BP's Outlook to 2035 report, released earlier this year, projects demand for natural gas will grow 1.9 per cent annually over the next 20 years, making it the world's fastest growing fossil fuel. By 2035, natural gas is expected to account for 31 per cent of the world's total energy supply.
That's good news for the British Columbia government, which is a little over a year into its contentious plan to make the province a major liquefied natural gas exporter.
The B.C. Liberals expect the province to produce more than $1 trillion in new natural gas revenues by 2046. According to a government report, there are six major proposals for natural gas development in BC. Much of that gas is slated for export to customers in Asia. According to the BP report, less developed countries are expected to drive 78 percent of growth in demand for natural gas.
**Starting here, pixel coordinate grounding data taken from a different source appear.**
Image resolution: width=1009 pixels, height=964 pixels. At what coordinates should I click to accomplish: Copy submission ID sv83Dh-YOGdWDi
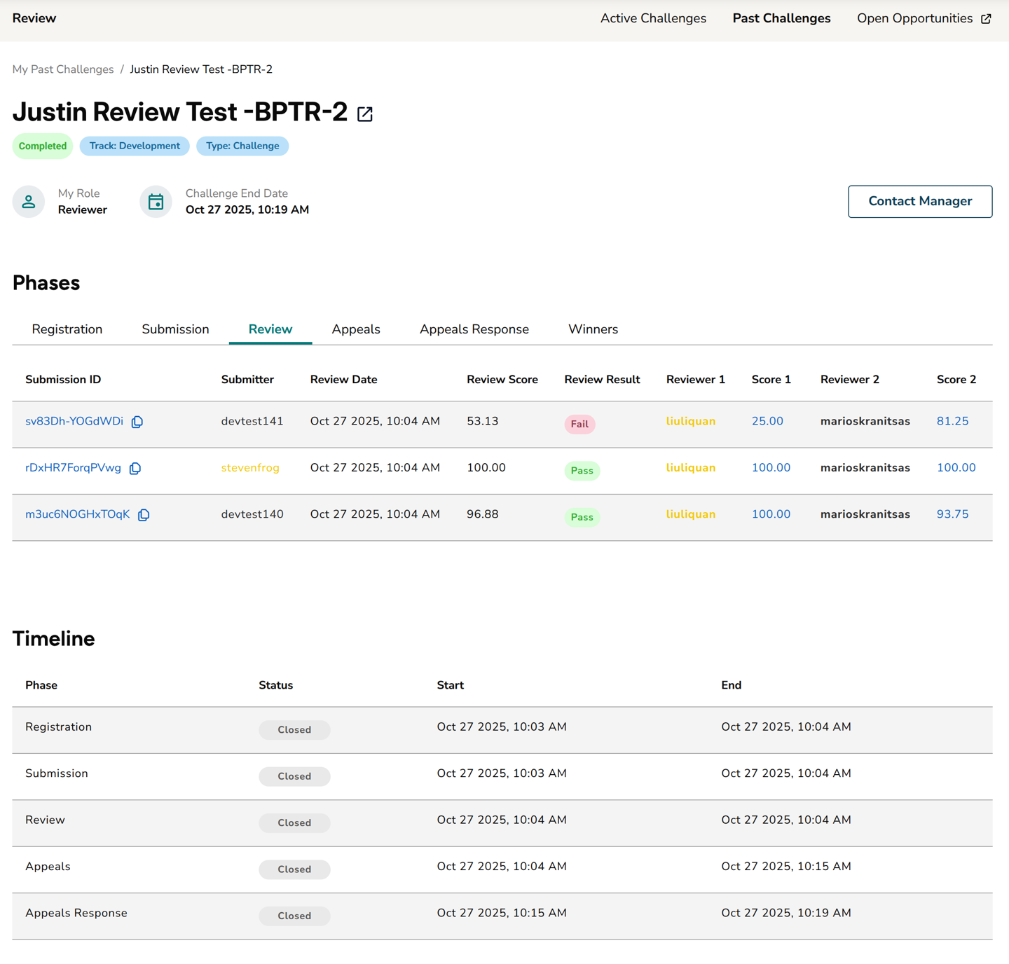coord(137,422)
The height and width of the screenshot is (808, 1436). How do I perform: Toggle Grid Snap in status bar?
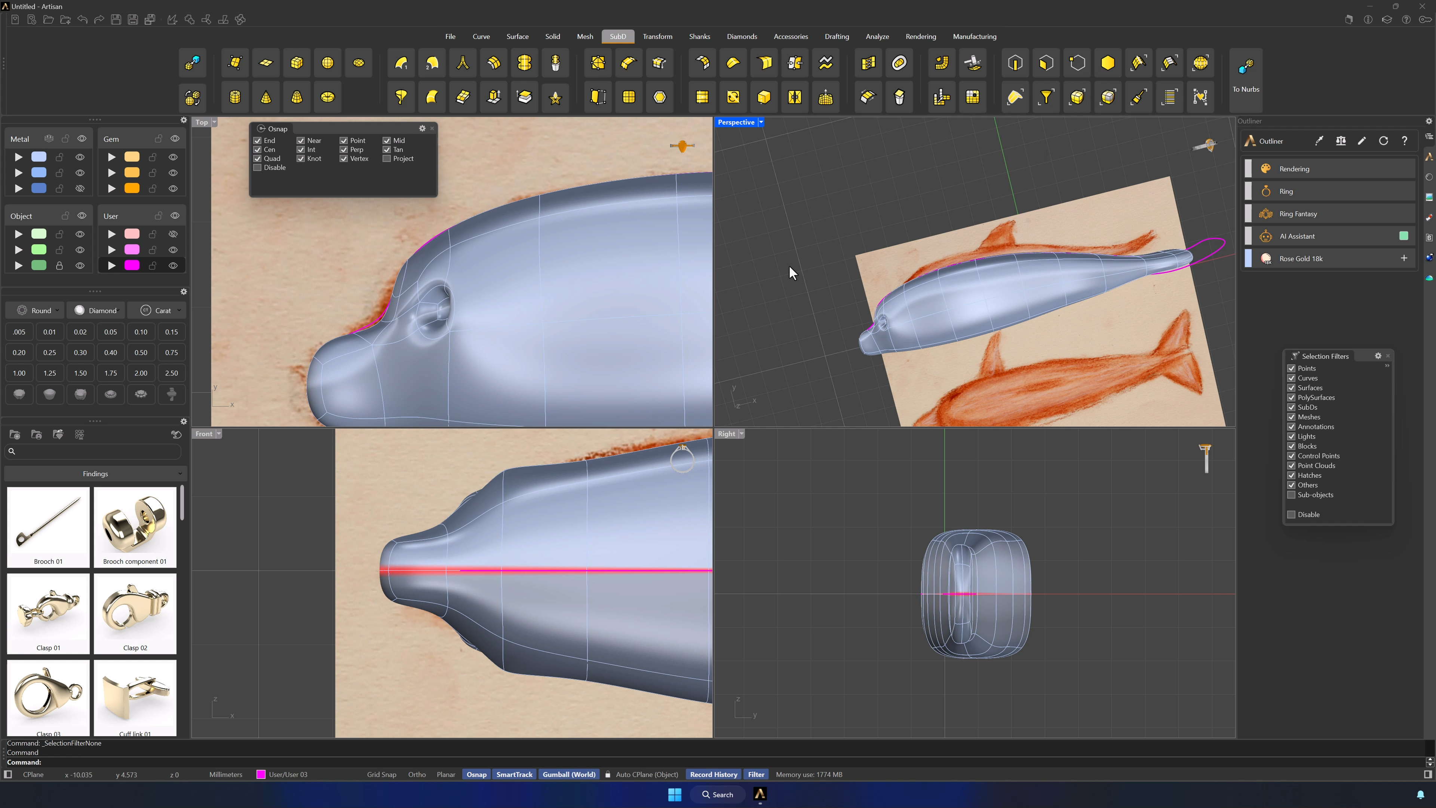pos(381,775)
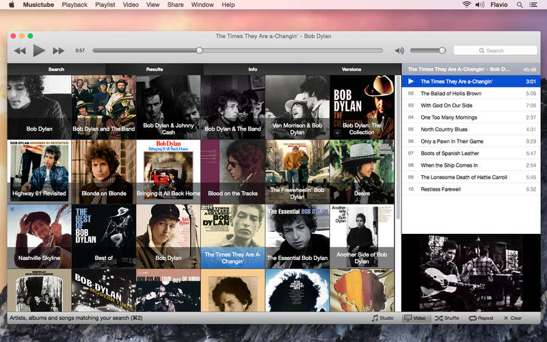Viewport: 547px width, 342px height.
Task: Skip to the next track
Action: click(59, 51)
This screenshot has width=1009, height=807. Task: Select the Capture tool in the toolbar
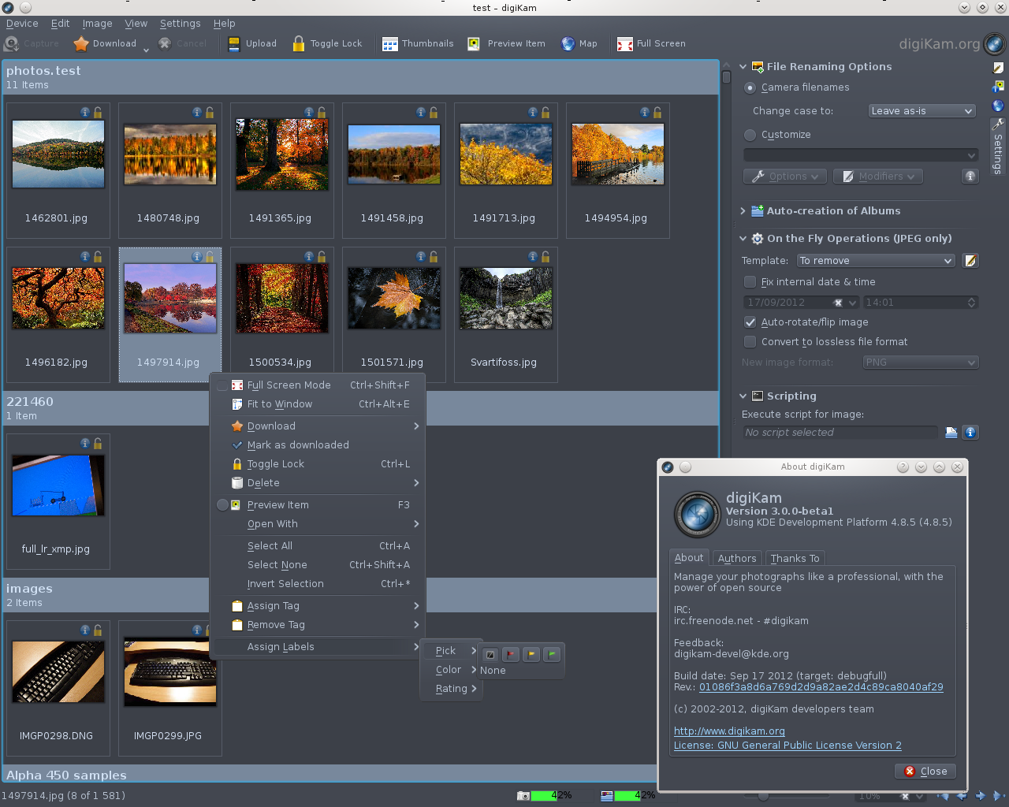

BP, once a player in the Canadian market, sold off many of its natural gas assets in British Columbia and Alberta to the Apache Corporation following the 2010 Gulf oil spill.
The market share for other fossil fuels are expected to decrease or remain stable through 2035. Demand for coal, the world's most-used energy source, is expected to stay flat, while oil's market share is slated to shrink.
Green energy sources are expected to make up 14 percent of the global market share, in 2035 up from its current 5 percent. Renewables, a category that includes biofuels, are expected to grow modestly in North America, to 5.2 percent of market share. BP also projects a drop of .2 percent in carbon emissions, "as the North American energy mix gradually decarbonizes."